• Task requirements: All lines from the opening of the data to the line containing "Shop [link] (43, 2033)" must be returned unchanged, and only those lines.
_ _ _ _
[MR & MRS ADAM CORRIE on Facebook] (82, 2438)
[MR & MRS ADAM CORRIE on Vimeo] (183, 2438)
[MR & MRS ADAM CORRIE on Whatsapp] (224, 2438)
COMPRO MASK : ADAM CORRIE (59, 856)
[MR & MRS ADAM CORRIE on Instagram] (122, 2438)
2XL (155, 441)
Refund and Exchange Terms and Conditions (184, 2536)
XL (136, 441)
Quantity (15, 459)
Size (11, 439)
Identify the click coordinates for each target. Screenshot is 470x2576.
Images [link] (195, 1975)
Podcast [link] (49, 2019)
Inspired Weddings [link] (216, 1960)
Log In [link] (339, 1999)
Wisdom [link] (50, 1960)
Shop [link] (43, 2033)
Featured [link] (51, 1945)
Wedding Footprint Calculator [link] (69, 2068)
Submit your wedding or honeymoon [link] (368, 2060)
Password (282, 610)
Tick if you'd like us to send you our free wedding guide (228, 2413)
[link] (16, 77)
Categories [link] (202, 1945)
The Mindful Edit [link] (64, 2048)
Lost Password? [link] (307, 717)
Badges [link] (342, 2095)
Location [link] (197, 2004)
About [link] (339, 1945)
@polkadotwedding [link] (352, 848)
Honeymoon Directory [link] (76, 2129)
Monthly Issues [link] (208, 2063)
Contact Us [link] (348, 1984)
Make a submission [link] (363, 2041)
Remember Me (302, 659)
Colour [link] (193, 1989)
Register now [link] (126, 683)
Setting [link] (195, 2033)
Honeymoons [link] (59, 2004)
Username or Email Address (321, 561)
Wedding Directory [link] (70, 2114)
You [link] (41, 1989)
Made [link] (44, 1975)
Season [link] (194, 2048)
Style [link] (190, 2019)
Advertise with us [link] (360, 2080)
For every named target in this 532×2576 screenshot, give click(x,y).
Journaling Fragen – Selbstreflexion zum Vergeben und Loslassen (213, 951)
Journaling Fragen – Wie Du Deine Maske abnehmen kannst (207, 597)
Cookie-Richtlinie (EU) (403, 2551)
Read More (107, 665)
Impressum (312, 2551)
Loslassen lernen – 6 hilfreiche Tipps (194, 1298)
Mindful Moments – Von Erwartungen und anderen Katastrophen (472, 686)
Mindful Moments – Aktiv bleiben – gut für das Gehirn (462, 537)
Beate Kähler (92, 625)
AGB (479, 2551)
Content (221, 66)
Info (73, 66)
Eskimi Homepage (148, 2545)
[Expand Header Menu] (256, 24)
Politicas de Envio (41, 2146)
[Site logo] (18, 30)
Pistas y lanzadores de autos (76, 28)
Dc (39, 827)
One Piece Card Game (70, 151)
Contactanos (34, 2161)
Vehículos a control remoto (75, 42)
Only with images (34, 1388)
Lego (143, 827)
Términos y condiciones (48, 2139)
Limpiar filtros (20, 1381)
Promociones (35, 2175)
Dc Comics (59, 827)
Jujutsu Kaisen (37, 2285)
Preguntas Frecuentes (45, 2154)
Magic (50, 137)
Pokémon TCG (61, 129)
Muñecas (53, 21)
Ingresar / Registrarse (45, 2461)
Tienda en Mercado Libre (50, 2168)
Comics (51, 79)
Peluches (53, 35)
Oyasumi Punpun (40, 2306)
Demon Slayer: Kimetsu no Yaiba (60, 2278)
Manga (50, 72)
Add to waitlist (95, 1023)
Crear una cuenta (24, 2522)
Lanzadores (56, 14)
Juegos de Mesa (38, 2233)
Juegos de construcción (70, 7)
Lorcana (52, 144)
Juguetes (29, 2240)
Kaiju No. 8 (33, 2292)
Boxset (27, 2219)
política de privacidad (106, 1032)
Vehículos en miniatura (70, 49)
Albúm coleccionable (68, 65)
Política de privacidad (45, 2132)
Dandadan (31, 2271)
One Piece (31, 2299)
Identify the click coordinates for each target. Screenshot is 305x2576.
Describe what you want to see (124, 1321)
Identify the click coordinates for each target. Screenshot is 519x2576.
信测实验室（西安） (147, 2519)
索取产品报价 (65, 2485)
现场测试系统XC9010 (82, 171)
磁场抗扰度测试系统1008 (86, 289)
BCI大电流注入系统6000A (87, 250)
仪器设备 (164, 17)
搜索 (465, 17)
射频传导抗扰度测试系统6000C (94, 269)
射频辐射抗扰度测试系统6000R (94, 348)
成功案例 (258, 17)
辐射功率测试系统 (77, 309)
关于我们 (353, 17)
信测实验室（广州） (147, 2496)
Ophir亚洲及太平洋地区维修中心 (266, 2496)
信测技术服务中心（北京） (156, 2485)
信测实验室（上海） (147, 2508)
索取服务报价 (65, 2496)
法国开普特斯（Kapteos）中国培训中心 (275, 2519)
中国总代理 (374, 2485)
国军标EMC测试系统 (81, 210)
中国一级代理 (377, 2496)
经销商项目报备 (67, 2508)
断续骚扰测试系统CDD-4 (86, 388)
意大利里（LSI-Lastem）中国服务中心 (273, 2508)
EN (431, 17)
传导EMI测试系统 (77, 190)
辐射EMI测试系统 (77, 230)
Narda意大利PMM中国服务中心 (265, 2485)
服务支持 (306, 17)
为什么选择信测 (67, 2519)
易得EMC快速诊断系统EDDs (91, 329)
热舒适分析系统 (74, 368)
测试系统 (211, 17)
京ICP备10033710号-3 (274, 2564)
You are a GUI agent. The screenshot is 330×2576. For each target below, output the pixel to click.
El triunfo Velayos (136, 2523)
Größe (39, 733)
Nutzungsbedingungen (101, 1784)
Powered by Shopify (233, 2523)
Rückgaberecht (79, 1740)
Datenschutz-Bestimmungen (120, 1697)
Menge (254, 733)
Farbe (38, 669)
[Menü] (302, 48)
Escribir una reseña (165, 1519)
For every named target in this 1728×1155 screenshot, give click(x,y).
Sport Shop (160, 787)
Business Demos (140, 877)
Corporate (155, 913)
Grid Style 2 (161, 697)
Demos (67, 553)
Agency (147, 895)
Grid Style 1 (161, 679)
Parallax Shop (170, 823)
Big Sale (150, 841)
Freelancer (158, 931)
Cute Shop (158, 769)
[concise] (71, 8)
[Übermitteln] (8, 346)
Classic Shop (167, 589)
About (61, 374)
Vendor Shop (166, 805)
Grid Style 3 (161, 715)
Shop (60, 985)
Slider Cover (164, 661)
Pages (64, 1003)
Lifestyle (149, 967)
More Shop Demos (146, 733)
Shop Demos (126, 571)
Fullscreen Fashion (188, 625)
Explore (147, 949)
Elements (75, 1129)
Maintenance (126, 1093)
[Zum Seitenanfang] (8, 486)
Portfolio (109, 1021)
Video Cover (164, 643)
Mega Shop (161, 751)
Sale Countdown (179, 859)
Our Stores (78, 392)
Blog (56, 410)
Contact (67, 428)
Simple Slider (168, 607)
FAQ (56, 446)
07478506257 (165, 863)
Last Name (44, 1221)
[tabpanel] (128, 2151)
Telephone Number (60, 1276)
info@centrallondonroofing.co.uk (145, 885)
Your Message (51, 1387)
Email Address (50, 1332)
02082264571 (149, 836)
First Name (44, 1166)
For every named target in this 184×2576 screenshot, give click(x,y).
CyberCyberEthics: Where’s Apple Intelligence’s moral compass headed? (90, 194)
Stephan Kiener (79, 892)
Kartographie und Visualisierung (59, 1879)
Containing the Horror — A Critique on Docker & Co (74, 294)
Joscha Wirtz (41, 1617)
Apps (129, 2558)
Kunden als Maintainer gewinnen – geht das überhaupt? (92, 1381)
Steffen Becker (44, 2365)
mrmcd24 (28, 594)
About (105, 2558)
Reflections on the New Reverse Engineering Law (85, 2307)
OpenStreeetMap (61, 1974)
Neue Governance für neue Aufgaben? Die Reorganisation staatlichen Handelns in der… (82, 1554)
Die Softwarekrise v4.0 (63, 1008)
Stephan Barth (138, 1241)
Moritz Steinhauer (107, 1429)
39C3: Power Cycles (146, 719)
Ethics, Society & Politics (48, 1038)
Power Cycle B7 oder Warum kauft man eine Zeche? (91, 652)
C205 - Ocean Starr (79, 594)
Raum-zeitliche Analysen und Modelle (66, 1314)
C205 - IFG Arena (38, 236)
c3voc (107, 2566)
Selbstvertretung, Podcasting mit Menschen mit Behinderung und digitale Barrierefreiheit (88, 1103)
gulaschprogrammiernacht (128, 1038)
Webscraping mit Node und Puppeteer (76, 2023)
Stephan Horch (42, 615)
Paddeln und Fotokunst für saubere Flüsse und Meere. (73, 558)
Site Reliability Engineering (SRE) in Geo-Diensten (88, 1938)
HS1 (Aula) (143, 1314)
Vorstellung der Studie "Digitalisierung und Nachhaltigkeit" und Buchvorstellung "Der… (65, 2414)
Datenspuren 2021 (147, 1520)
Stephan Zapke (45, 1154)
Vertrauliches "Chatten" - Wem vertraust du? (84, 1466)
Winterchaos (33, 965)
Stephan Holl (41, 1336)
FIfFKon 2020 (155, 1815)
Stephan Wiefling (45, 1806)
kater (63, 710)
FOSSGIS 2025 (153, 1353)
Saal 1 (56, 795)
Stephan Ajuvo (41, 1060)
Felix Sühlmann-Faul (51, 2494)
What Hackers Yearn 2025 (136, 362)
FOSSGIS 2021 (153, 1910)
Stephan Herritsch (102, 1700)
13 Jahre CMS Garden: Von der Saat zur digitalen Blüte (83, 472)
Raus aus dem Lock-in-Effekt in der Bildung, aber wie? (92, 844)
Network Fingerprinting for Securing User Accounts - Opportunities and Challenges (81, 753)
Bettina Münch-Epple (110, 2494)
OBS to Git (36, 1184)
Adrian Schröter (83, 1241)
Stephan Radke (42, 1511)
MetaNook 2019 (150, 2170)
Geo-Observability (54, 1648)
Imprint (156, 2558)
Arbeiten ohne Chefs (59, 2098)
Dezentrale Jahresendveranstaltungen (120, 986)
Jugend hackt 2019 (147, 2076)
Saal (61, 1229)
_ _ _ _
• Written response:
[MR & MRS ADAM CORRIE on Facebook] (82, 2438)
[MR & MRS ADAM CORRIE on Vimeo] (183, 2438)
[MR & MRS ADAM CORRIE on Whatsapp] (224, 2438)
COMPRO MASK : ADAM CORRIE (59, 856)
[MR & MRS ADAM CORRIE on Instagram] (122, 2438)
2XL (155, 441)
Refund and Exchange Terms and Conditions (184, 2536)
XL (136, 441)
Quantity (15, 459)
Size (11, 439)
Identify the click coordinates for each target. Screenshot is 470x2576.
Images [link] (195, 1975)
Podcast [link] (49, 2019)
Inspired Weddings [link] (216, 1960)
Log In [link] (339, 1999)
Wisdom [link] (50, 1960)
Shop [link] (43, 2033)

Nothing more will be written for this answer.